(Collected data entries)
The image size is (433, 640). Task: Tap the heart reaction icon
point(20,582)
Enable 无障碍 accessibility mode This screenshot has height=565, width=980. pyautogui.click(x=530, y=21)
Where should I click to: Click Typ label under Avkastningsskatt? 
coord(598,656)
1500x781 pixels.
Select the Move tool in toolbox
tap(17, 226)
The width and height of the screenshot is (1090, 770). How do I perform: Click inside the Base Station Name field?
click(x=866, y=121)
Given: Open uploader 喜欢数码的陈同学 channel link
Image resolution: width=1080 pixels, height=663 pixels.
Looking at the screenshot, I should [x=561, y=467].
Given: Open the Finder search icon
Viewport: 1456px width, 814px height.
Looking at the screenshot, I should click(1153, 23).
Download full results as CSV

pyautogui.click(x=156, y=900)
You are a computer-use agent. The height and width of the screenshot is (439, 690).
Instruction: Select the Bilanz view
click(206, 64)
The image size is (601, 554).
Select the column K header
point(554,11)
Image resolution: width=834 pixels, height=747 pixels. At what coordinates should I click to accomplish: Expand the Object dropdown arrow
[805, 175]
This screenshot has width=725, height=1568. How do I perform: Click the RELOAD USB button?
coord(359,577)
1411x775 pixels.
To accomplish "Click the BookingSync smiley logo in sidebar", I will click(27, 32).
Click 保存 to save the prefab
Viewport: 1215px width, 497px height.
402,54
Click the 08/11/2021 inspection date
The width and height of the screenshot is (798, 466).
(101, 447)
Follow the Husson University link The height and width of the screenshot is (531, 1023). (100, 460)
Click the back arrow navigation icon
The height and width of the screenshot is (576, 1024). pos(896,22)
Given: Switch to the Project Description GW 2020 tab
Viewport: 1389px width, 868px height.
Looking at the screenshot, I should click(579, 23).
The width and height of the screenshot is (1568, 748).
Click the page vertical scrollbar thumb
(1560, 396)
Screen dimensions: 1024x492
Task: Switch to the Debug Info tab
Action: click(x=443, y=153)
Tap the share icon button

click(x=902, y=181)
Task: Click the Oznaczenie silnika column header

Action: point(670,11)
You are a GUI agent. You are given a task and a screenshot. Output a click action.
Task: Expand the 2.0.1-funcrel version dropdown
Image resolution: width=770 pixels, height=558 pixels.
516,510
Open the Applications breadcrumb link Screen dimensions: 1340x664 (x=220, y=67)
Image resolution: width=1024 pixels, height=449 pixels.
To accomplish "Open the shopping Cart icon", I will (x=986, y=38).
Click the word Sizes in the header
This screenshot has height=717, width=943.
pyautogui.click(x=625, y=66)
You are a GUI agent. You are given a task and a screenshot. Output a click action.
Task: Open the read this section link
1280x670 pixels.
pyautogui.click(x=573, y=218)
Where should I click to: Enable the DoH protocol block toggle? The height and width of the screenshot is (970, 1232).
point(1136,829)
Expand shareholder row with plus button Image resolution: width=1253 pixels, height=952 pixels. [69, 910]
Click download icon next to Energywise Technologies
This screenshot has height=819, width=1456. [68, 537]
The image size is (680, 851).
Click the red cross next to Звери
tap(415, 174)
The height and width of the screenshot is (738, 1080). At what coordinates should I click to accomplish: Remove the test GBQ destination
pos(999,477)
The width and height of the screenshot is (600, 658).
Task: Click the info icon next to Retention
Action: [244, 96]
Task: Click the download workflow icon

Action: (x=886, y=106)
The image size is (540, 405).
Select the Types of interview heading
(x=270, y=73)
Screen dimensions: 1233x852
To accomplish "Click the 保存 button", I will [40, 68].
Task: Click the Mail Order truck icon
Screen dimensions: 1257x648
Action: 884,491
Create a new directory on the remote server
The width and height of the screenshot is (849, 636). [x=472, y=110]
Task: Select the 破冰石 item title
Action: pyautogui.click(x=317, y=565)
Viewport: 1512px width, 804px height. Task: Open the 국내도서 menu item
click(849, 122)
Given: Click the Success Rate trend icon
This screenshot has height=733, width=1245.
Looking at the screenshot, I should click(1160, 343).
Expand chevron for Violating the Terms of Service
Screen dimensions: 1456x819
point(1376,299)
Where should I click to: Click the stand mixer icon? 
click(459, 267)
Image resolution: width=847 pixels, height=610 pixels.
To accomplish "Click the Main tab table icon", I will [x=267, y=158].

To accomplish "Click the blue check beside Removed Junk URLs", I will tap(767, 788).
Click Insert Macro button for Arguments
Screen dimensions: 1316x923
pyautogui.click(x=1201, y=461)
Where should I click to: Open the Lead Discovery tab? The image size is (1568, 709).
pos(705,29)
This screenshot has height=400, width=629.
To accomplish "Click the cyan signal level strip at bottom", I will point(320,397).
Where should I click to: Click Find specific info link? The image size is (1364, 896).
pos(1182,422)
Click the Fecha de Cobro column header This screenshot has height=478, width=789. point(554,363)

Aim — Rewrite the rows between the line holding "Click the back arrow navigation icon" and the line holding "Action: point(670,11)", inclusive, changing "scrollbar thumb" to "scroll handle" and leaving everything else as it is.

Response to the exercise —
Click the back arrow navigation icon
The height and width of the screenshot is (576, 1024). pos(896,22)
Given: Switch to the Project Description GW 2020 tab
Viewport: 1389px width, 868px height.
Looking at the screenshot, I should click(579, 23).
The width and height of the screenshot is (1568, 748).
Click the page vertical scroll handle
(1560, 396)
Screen dimensions: 1024x492
Task: Switch to the Debug Info tab
Action: click(x=443, y=153)
Tap the share icon button

click(x=902, y=181)
Task: Click the Oznaczenie silnika column header

Action: point(670,11)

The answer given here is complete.